Stored records
-- Opening Marker --

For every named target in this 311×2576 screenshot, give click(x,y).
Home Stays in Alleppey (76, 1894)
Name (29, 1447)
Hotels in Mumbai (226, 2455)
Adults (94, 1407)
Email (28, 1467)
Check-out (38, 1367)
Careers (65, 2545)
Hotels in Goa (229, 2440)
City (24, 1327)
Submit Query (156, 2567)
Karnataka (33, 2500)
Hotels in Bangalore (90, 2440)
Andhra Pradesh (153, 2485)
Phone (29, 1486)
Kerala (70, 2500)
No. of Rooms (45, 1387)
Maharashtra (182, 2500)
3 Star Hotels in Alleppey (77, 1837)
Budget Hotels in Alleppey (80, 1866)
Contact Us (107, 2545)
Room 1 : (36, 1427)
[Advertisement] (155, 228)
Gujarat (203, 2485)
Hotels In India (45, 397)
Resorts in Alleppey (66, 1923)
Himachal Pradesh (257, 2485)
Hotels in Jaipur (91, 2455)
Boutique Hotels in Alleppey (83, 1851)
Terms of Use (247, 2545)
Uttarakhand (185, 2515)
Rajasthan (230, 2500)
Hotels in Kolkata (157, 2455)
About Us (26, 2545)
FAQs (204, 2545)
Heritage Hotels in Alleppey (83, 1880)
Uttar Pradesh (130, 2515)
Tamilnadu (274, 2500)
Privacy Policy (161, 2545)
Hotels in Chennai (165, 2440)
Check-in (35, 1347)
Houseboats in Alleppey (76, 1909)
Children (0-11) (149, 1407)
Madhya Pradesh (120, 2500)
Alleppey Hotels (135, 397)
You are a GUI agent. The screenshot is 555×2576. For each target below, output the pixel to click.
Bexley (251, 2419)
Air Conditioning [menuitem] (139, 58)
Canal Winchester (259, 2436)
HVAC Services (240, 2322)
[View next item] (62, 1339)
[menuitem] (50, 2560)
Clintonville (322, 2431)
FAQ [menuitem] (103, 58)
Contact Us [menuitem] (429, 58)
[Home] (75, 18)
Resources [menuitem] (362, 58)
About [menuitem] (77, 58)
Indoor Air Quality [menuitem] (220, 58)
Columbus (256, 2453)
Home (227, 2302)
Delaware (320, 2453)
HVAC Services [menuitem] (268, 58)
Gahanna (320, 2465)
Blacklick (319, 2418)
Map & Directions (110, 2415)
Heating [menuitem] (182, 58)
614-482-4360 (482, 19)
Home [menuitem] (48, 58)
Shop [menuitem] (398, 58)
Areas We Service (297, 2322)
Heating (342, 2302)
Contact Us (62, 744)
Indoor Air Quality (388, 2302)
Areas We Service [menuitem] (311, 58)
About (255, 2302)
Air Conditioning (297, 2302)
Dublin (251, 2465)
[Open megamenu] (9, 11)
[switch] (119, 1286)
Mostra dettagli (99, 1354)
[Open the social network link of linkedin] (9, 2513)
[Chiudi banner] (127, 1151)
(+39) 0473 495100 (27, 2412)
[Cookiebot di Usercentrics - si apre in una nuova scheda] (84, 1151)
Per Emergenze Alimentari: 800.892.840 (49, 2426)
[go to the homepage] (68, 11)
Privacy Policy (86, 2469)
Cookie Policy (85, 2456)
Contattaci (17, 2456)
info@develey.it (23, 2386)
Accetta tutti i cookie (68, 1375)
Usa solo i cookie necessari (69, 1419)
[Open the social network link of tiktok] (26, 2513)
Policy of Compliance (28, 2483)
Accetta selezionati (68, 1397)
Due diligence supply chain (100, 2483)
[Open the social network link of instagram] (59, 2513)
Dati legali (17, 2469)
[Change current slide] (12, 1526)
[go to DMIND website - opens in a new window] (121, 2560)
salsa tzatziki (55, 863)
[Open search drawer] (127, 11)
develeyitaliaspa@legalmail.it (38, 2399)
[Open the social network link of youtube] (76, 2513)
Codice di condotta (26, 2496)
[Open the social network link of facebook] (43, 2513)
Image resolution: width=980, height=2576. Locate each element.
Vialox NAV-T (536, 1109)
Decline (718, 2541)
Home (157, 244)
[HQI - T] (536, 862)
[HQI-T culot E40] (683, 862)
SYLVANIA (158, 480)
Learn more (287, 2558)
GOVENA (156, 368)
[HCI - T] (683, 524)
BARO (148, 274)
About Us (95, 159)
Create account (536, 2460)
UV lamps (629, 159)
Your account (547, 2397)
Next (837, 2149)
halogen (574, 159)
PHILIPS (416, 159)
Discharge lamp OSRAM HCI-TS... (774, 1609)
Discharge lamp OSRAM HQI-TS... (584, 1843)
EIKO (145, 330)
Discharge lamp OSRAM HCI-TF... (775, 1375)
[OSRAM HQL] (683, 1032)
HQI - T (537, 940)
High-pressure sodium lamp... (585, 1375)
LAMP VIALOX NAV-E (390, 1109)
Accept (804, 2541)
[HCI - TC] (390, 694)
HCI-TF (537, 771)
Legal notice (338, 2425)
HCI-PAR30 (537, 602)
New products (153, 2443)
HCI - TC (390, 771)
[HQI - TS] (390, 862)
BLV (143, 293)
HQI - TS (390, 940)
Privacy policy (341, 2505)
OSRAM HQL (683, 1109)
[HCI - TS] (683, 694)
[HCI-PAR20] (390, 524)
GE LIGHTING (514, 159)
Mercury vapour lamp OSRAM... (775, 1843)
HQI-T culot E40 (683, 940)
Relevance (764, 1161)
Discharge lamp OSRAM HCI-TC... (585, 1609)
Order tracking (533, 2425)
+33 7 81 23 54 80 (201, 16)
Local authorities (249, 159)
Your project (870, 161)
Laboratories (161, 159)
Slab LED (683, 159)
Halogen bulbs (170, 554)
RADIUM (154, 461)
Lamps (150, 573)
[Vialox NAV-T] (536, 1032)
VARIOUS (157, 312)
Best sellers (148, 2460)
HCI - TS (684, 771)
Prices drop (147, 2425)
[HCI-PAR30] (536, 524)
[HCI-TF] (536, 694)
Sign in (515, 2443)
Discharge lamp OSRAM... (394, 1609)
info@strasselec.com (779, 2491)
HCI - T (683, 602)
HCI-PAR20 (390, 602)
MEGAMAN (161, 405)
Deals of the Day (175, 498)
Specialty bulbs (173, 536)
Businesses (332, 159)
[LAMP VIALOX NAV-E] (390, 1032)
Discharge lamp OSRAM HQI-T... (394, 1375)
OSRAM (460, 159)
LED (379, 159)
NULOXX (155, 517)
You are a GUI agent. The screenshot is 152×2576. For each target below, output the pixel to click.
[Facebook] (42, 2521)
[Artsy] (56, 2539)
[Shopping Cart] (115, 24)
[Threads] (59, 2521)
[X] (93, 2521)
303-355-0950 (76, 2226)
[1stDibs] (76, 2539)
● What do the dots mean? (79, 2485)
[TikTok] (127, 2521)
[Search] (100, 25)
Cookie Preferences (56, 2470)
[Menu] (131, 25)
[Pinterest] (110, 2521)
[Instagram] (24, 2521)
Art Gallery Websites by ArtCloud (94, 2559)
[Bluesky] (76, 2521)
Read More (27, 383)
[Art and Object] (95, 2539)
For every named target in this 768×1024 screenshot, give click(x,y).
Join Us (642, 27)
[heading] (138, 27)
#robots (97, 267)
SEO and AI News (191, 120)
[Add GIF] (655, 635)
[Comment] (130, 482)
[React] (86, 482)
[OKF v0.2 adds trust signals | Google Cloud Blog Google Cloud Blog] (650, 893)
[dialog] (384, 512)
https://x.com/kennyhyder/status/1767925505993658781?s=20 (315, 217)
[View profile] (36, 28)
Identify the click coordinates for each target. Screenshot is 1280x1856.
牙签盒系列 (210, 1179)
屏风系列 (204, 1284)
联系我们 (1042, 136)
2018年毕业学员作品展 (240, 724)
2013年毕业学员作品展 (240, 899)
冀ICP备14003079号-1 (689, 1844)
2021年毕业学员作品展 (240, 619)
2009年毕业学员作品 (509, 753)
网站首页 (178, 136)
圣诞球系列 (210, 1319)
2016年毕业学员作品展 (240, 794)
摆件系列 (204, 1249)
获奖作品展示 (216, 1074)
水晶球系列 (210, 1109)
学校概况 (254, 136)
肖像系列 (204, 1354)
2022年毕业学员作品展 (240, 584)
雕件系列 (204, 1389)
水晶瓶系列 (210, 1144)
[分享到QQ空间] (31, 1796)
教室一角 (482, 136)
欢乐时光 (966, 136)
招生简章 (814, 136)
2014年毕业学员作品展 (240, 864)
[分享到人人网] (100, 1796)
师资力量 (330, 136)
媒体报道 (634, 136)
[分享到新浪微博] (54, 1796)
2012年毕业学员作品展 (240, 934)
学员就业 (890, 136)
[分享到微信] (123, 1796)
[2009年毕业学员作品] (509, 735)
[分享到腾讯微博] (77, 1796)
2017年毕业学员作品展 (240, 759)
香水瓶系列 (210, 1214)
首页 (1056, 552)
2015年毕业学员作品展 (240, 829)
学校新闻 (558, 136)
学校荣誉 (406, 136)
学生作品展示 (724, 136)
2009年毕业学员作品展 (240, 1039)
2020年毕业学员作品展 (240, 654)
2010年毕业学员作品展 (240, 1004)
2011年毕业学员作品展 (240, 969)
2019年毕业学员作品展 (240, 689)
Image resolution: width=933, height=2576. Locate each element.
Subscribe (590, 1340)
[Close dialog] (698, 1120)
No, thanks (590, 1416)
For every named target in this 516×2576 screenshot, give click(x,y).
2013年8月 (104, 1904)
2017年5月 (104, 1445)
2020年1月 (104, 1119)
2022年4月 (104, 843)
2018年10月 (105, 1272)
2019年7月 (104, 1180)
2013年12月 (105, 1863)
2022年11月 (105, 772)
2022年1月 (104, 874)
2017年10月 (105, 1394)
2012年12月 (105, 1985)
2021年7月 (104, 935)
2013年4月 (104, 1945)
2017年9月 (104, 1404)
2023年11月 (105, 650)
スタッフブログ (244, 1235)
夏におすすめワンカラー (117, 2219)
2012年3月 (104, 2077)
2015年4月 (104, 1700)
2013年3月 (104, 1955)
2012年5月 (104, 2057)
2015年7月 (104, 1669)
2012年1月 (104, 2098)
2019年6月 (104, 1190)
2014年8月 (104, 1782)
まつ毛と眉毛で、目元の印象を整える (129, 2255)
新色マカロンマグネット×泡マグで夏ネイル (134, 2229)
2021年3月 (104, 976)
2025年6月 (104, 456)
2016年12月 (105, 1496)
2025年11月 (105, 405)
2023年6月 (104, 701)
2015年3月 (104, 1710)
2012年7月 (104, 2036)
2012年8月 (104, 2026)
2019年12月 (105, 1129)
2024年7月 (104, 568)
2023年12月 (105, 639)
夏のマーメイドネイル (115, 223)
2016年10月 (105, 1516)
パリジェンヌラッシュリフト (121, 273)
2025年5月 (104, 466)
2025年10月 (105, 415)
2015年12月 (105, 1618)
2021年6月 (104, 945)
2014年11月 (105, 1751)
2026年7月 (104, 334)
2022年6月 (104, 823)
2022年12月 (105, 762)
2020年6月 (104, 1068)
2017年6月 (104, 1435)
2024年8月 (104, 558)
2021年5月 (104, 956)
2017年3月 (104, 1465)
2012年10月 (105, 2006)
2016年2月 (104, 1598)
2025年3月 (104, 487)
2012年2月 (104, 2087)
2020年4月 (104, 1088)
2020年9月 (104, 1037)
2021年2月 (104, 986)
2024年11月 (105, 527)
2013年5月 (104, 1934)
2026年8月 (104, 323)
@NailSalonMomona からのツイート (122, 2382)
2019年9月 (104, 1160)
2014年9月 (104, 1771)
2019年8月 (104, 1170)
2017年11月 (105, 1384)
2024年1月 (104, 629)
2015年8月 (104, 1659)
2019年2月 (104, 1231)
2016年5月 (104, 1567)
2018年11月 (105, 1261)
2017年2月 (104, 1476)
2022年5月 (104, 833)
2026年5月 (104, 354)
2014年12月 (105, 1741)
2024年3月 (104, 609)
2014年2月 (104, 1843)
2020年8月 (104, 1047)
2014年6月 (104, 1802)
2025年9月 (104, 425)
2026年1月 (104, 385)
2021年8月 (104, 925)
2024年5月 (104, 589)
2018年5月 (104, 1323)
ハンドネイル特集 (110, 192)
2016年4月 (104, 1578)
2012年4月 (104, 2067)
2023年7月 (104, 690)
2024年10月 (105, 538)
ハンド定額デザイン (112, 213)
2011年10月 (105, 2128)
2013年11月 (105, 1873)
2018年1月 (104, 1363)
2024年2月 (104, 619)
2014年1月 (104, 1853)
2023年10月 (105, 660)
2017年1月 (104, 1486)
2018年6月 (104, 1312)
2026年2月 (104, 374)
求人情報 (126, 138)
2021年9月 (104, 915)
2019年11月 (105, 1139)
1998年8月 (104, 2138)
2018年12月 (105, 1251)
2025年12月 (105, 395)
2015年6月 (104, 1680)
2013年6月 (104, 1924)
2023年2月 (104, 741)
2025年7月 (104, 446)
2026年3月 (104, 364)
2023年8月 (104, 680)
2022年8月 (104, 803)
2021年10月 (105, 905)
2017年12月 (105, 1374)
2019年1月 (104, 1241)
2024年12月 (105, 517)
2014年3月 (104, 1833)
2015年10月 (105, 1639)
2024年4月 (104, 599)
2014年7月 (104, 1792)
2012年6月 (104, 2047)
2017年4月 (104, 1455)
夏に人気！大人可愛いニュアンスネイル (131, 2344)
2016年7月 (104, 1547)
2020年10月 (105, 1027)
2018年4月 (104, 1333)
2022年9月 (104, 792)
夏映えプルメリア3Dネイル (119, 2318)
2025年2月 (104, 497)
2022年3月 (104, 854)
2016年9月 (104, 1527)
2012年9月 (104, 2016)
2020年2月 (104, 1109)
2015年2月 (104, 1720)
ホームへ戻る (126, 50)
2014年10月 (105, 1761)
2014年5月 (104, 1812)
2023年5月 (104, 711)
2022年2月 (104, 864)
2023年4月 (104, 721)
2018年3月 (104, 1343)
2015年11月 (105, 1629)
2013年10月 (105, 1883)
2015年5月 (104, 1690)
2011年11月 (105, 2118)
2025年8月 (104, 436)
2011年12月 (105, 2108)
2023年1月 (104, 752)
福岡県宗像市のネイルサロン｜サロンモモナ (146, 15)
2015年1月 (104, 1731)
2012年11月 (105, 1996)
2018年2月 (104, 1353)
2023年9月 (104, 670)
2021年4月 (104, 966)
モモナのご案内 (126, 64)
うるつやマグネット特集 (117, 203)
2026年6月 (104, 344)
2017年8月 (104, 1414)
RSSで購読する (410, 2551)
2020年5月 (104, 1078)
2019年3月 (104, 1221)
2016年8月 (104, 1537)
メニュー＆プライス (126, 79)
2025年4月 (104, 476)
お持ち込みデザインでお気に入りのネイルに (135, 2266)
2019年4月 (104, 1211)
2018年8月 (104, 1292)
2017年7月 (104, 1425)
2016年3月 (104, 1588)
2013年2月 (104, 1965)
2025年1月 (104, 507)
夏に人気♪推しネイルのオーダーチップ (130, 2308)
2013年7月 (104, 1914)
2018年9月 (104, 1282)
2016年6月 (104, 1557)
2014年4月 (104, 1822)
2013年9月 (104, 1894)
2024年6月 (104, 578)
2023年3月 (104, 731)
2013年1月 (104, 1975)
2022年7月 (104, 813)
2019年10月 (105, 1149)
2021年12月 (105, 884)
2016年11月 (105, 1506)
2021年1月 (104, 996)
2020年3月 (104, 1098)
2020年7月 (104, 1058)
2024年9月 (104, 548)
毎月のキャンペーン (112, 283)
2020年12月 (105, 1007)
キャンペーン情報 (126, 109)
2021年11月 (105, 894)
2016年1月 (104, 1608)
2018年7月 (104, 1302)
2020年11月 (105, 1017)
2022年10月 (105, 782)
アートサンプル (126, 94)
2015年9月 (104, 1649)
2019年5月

-- Closing Marker --

What to do
All lines above between those holding "2019年12月 (105, 1129)" and "2025年2月 (104, 497)", inclusive, must be set down unchanged, and no other line may be included.

Exercise output
2019年12月 (105, 1129)
2024年7月 (104, 568)
2023年12月 (105, 639)
夏のマーメイドネイル (115, 223)
2016年10月 (105, 1516)
パリジェンヌラッシュリフト (121, 273)
2025年5月 (104, 466)
2025年10月 (105, 415)
2015年12月 (105, 1618)
2021年6月 (104, 945)
2014年11月 (105, 1751)
2026年7月 (104, 334)
2022年6月 (104, 823)
2022年12月 (105, 762)
2020年6月 (104, 1068)
2017年6月 (104, 1435)
2024年8月 (104, 558)
2021年5月 (104, 956)
2017年3月 (104, 1465)
2012年10月 (105, 2006)
2016年2月 (104, 1598)
2025年3月 (104, 487)
2012年2月 (104, 2087)
2020年4月 (104, 1088)
2020年9月 (104, 1037)
2021年2月 (104, 986)
2024年11月 (105, 527)
2013年5月 (104, 1934)
2026年8月 (104, 323)
@NailSalonMomona からのツイート (122, 2382)
2019年9月 (104, 1160)
2014年9月 (104, 1771)
2019年8月 (104, 1170)
2017年11月 (105, 1384)
2024年1月 (104, 629)
2015年8月 (104, 1659)
2019年2月 (104, 1231)
2016年5月 (104, 1567)
2018年11月 (105, 1261)
2017年2月 (104, 1476)
2022年5月 (104, 833)
2026年5月 (104, 354)
2014年12月 (105, 1741)
2024年3月 (104, 609)
2014年2月 (104, 1843)
2020年8月 (104, 1047)
2014年6月 (104, 1802)
2025年9月 (104, 425)
2026年1月 (104, 385)
2021年8月 (104, 925)
2024年5月 (104, 589)
2018年5月 (104, 1323)
ハンドネイル特集 (110, 192)
2016年4月 (104, 1578)
2012年4月 (104, 2067)
2023年7月 (104, 690)
2024年10月 (105, 538)
ハンド定額デザイン (112, 213)
2011年10月 (105, 2128)
2013年11月 (105, 1873)
2018年1月 (104, 1363)
2024年2月 (104, 619)
2014年1月 (104, 1853)
2023年10月 (105, 660)
2017年1月 (104, 1486)
2018年6月 (104, 1312)
2026年2月 (104, 374)
求人情報 (126, 138)
2021年9月 (104, 915)
2019年11月 (105, 1139)
1998年8月 (104, 2138)
2018年12月 (105, 1251)
2025年12月 (105, 395)
2015年6月 (104, 1680)
2013年6月 (104, 1924)
2023年2月 (104, 741)
2025年7月 (104, 446)
2026年3月 (104, 364)
2023年8月 (104, 680)
2022年8月 (104, 803)
2021年10月 (105, 905)
2017年12月 (105, 1374)
2019年1月 (104, 1241)
2024年12月 (105, 517)
2014年3月 (104, 1833)
2015年10月 (105, 1639)
2024年4月 (104, 599)
2014年7月 (104, 1792)
2012年6月 (104, 2047)
2017年4月 (104, 1455)
夏に人気！大人可愛いニュアンスネイル (131, 2344)
2016年7月 (104, 1547)
2020年10月 (105, 1027)
2018年4月 (104, 1333)
2022年9月 (104, 792)
夏映えプルメリア3Dネイル (119, 2318)
2025年2月 (104, 497)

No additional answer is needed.